Las magas saben
Maria de Medeiros se convierte en la niña de 'Un amour impossible' en el Lliure
Ante Maria de Medeiros, tantos años después, de repente convertida en la niña de Un amour impossible, la oscura tarde del pasado domingo, en el Lliure. Volví a ver a la cría de J’ai faim, j’ai froid, de Chantal Akerman, y luego fue imposible no verla como la joven judía de Elvire Jouvet 40, ardiendo junto a Clevenot, en 1986. Aquella función fue su lanzamiento. Y aquellos fueron grandes años para ella, en teatro y en cine. Un reto tras otro, un triunfo tras otro. Zazu, el musical de Savary, en Chaillot, en 1989. La Rosaura de La vida es sueño, dirigida por José Luis Gómez en el Odéon de Pasqual, en francés, en la primavera de 1992. Parecía siempre idéntica, como si no pasara el tiempo. Eso me dijo Charles Berling aquel verano, tras aplaudirla en Seaside, de Marie Redonnet, y tenía razón. Que me aspen si sé de qué iba, pero ella estaba sensacional, parecía una criatura de Tennessee Williams. O de Jane Bowles. En Aviñón, surcando en escena aquel Mistral incendiado.

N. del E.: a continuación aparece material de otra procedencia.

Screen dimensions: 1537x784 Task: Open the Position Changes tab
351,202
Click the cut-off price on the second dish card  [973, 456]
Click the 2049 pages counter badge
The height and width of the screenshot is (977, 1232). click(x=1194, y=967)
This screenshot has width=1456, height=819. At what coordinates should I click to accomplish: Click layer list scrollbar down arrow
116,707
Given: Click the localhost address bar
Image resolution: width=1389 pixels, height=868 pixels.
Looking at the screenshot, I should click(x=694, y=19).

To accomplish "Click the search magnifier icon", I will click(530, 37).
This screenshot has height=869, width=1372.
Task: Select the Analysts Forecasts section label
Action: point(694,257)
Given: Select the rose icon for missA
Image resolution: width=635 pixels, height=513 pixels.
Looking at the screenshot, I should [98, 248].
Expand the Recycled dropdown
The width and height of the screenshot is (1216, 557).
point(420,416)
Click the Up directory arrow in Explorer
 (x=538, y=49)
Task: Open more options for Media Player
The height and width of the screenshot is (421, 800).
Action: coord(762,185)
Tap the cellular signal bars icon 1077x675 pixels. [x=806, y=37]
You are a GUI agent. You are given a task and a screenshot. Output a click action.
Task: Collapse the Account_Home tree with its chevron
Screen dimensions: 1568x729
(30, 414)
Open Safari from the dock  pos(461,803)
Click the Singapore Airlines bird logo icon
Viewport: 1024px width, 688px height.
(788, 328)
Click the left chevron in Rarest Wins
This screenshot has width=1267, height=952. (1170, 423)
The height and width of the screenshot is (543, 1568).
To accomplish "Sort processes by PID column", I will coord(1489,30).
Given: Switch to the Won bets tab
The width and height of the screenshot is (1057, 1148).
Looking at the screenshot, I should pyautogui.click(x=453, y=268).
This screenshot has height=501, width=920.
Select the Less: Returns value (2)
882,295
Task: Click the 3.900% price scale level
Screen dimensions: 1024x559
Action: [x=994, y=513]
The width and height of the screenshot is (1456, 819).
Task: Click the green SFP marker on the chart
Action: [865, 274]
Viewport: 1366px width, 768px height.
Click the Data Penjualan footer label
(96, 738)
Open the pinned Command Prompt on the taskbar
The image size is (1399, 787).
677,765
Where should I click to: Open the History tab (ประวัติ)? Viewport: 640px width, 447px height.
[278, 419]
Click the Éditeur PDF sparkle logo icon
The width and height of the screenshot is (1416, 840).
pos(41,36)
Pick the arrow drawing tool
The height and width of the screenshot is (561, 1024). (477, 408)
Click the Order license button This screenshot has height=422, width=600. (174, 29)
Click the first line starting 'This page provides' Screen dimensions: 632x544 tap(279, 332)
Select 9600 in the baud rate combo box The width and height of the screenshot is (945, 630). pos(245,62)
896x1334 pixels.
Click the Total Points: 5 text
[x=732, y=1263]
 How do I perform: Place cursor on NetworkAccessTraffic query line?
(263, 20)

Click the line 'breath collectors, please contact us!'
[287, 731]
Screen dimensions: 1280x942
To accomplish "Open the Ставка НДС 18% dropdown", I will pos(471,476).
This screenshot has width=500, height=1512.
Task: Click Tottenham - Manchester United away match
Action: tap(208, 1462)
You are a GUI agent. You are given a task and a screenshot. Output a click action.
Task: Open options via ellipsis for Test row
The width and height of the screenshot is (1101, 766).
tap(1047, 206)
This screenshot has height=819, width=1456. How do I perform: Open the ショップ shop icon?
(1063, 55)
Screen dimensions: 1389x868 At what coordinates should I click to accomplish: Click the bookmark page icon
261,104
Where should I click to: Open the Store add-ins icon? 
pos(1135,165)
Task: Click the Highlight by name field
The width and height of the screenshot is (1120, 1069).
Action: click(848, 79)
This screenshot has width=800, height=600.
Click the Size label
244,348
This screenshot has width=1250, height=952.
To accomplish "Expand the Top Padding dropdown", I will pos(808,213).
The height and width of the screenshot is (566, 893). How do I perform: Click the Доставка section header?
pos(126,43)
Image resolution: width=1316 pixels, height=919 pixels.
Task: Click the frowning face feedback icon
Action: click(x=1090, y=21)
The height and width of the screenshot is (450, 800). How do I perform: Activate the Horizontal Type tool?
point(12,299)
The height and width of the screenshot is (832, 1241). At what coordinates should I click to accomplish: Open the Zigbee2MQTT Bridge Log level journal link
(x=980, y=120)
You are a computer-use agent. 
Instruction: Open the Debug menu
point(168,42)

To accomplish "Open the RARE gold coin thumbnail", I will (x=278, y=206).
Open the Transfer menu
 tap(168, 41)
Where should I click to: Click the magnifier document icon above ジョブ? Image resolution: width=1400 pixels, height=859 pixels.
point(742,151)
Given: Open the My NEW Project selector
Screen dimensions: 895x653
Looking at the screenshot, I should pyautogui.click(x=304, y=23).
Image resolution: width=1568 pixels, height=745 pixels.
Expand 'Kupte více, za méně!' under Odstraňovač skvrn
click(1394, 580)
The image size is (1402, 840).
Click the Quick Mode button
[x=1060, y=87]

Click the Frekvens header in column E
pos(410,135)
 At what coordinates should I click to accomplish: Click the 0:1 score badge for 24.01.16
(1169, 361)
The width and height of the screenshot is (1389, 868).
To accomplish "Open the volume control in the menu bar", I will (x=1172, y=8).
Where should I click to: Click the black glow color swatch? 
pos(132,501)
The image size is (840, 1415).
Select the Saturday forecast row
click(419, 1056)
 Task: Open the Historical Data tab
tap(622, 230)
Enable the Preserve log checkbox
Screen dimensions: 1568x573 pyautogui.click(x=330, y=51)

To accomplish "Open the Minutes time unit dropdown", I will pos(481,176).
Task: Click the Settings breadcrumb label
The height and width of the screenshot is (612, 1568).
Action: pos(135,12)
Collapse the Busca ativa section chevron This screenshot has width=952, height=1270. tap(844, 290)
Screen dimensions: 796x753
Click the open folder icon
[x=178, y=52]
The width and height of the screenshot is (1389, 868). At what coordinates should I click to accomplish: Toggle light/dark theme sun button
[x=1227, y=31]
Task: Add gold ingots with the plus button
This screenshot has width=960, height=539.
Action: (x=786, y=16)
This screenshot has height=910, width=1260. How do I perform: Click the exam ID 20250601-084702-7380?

Luego, de repente, está el zambombazo internacional, Pulp Fiction, aunque eso ya pertenece hasta cierto punto al presente. Pero hoy quiero hablar de los mágicos regresos a la infancia y la juventud, como la otra tarde, en el Lliure. Maria de Medeiros y Bulle Ogier son madre e hija en Un amour impossible, sobre la novela (y la tragedia) de Christine Angot, dirigida por Célie Phaute. La Medeiros es Christine. Y Bulle Ogier es Rachel, la madre pobre, deslumbrada por un canalla que simplemente ha leído muchos libros. Ogier tiene 79 años. Yo quería imaginar a Rachel en su juventud porque recordaba a Rosemonde, en La salamandra, de Alain Tanner. Quería verla así porque a veces aviejan demasiado a las actrices mayores para que sus hijas de ficción parezcan verosímiles. La conexión me sacudió en la escena del restaurante. La parte en la que están juntas de nuevo, tratando de salvarse, de escapar del silencio. Me gusta mucho la Christine de Maria de Medeiros volviendo a ser niña, y también Bulle Ogier como la Rachel última, envuelta en ese silencio culpable, que guardó porque no podía creer en aquel incesto. Peor: porque pensó que nadie la creería. Ese brutal silencio entre madre e hija, que es el eje de la obra y solo llega plenamente destilado en el tercio final. Y luego el puente de palabras. De puente a puente, pensé en Le Pont du Nord, la película de Jacques Rivette que coescribieron, entre otros, Bulle Ogier y su hija Pascale, aquella dulzura que murió en 1981 de un ataque al corazón. Veo a Bulle y a Pascale Ogier viajando atrás en el tiempo, jugando de nuevo en el puente, preservadas en la escena casi durasiana del restaurante. Por un instante extraordinario, Bulle/Rachel vuelve a tener los ojos de la salamandra. Y Pascale/Christine, la mirada riente de Maria. En el teatro siempre es río arriba. ¿Cómo explicarlo? Las magas saben.